Work and the willingness/ability to work is a shitty metric for how to value a human being. Actually scratch that, trying to ascribe value to humanity is fraught and dehumanizing.
But we do it every day in examples just like Bridget cites above. We do it every time we try to figure out if someone is a good/bad person. No one, however different or amoral they seem to be acting, can ever fail at being a person. I admit that there're people who's humanities I have trouble relating to because of my personal ethics and energy levels. But my failure to recognize their humanity doesn't mean they're not still very human.
Value and humanity have nothing to do with each other. A human is no more or less a human because of what they can or can't produce or do. When we treat people's capacity for productivity as a metric for value, we dehumanize and erase people who produce less. Treating productive people as if they are more valuable is how we get the idea that so called geniuses are allowed to be assholes, or the notion that famous artists (like Roman Polanski) should be absolved for their abuse & dehumanization others; as if the value of what they produce in some sick calculation, outweighs the humanity of those the abuse/dehumanize.

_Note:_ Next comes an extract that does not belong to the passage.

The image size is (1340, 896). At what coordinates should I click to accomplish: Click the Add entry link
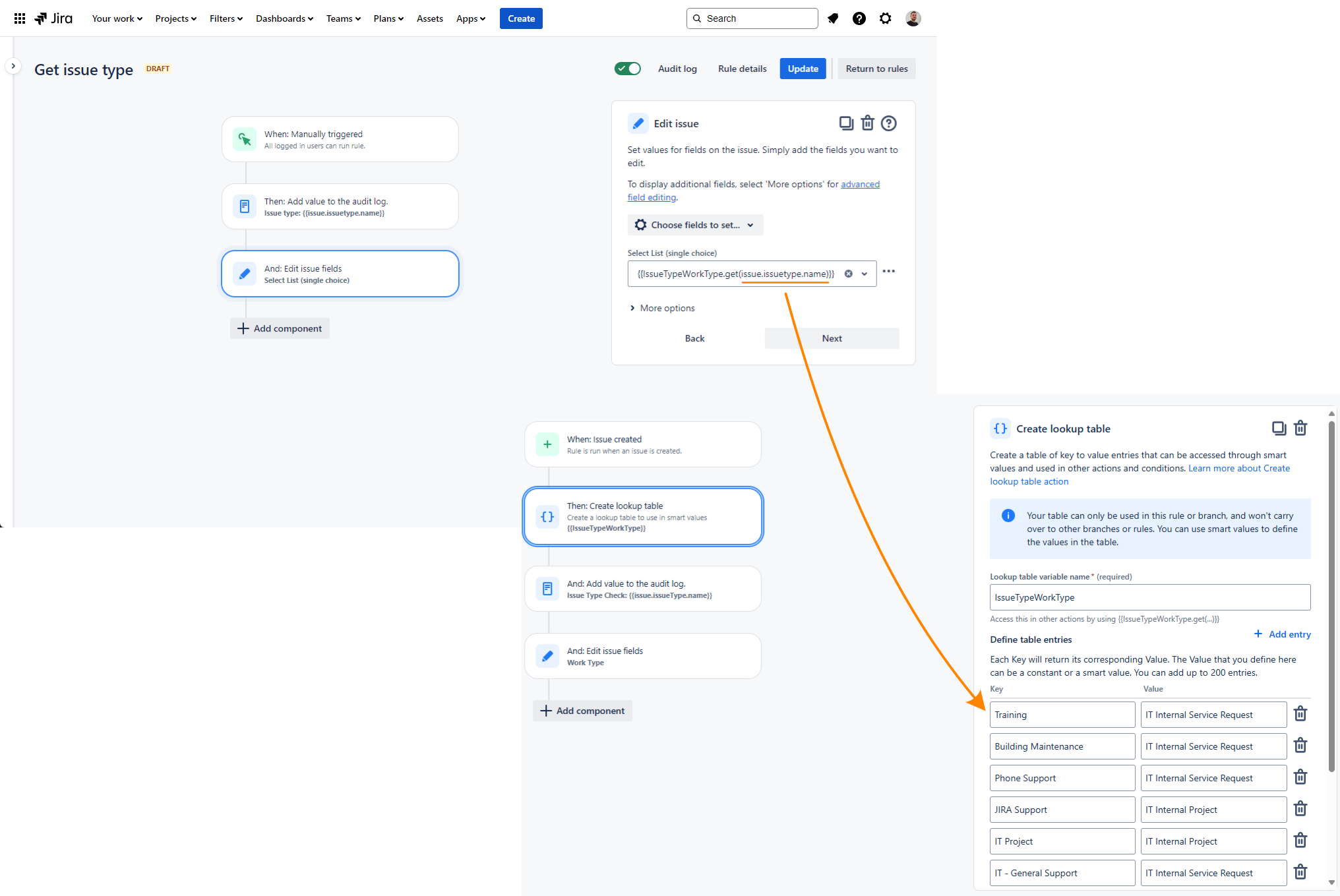click(1281, 634)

I've written about the falseness of work's supposed dignity-bestowing qualities. Reading Bridget's article today really hit home to me how misguided it is to think that "jobs, jobs, jobs" is the best and only answer to the problems of poverty.

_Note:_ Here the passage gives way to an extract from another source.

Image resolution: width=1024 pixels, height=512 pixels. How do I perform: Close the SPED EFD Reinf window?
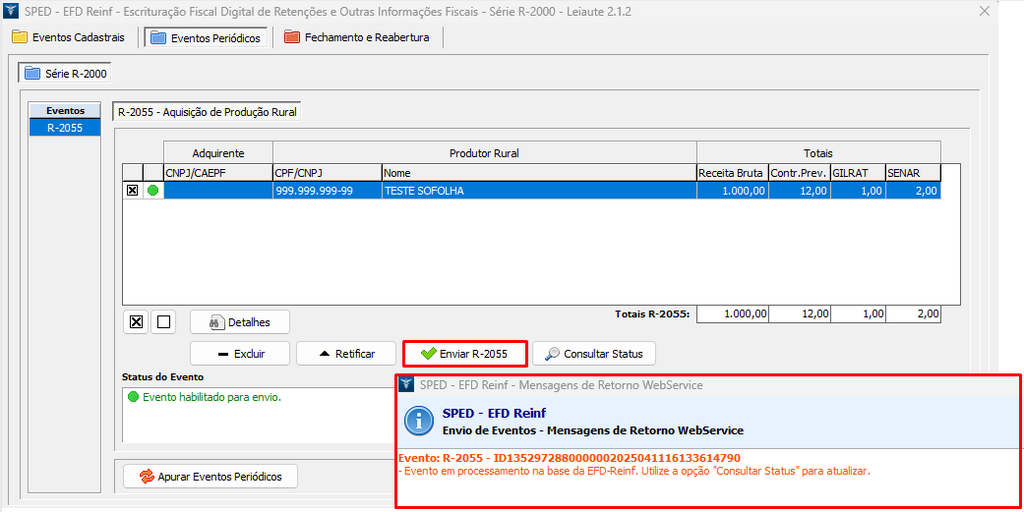984,12
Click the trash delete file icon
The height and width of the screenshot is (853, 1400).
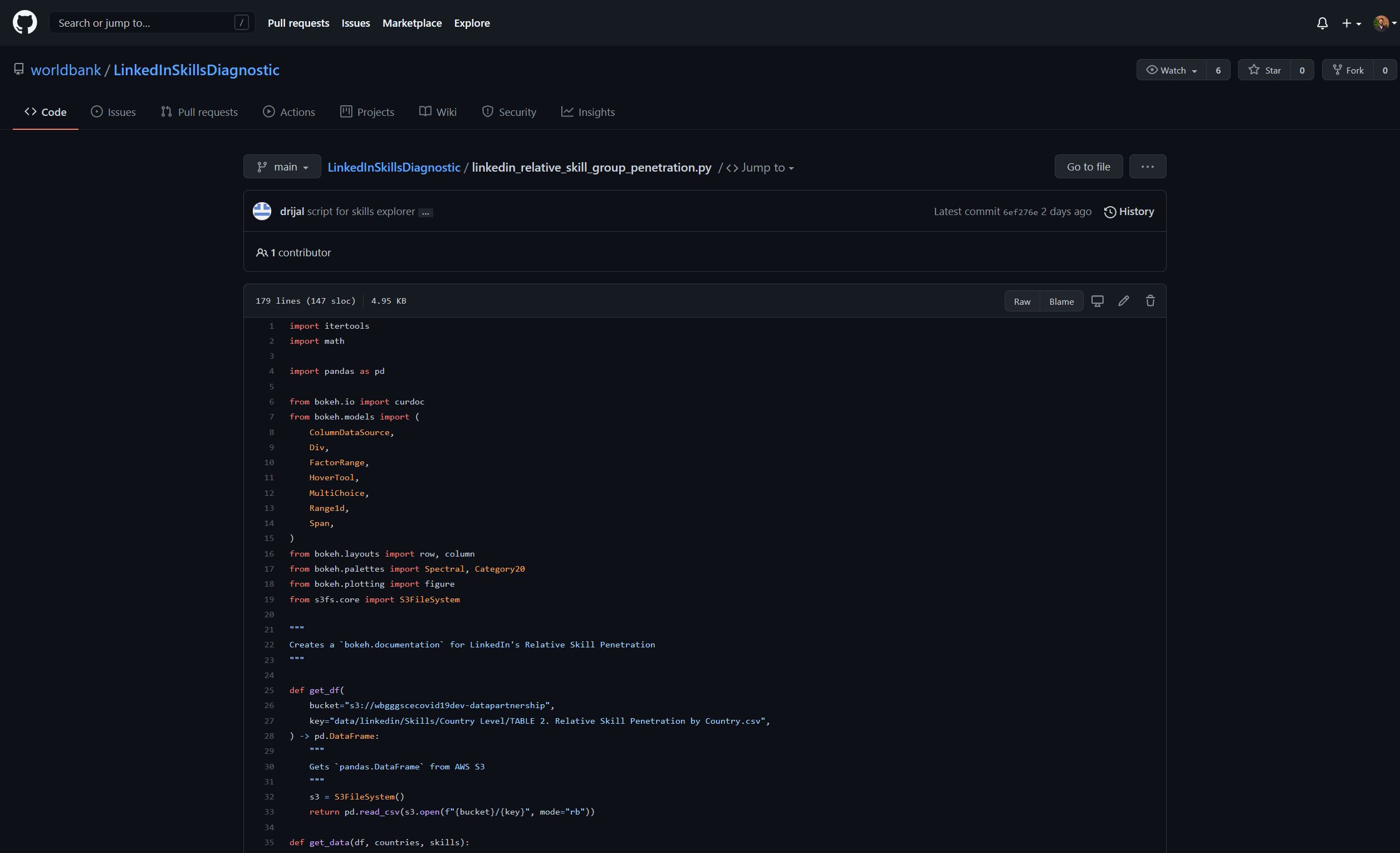[1150, 301]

Financial independence through "honest work" is too simple and inappropriate a goal for feminism or any other anti-oppression efforts. It throws people like Bridget under the bus completely and ignores unpaid forms of labor (like parenting). It also devalues community and family interdependence which have long been an invaluable survival resource for many poor people.
Jobs are not the (only) answers to the disempowerment of women (or any group). Employment fails to address the complexity of concerns faced by people who are unable or even unwilling to "work" in the traditional sense.
I'm personally at the intersection between sick and difficult to employ. I don't have the physical energy to work most jobs full time. Specifically I don't have the energy to work in most forms of education, direct action politics, social work, or customer service which are the only things I am qualified for/interested in. In addition to the problem of energy I also don't want to work full time on someone else's dream, even if it is a dream I believe in and want to collaborate on.
I have a regular commitment to and faith in my creative process as a writer. Writing is one of the few things I do consistently have energy for. I am sick today and still working on it. But it is work, albeit work not currently ascribed much value by our society.
My ability to do writing work consistently doesn't make a me a good person or even a good writer. It demonstrates my commitment and consistency (qualities prized by capitalism and the culture of productivity). And I don't deny that there is an impulse in me that encourages pride such consistency, but consciously, intellectually I know that the amount and quality of work I do has absolutely nothing to do with my worth as a person.
I'm still the same amount of human and that shit is invaluable.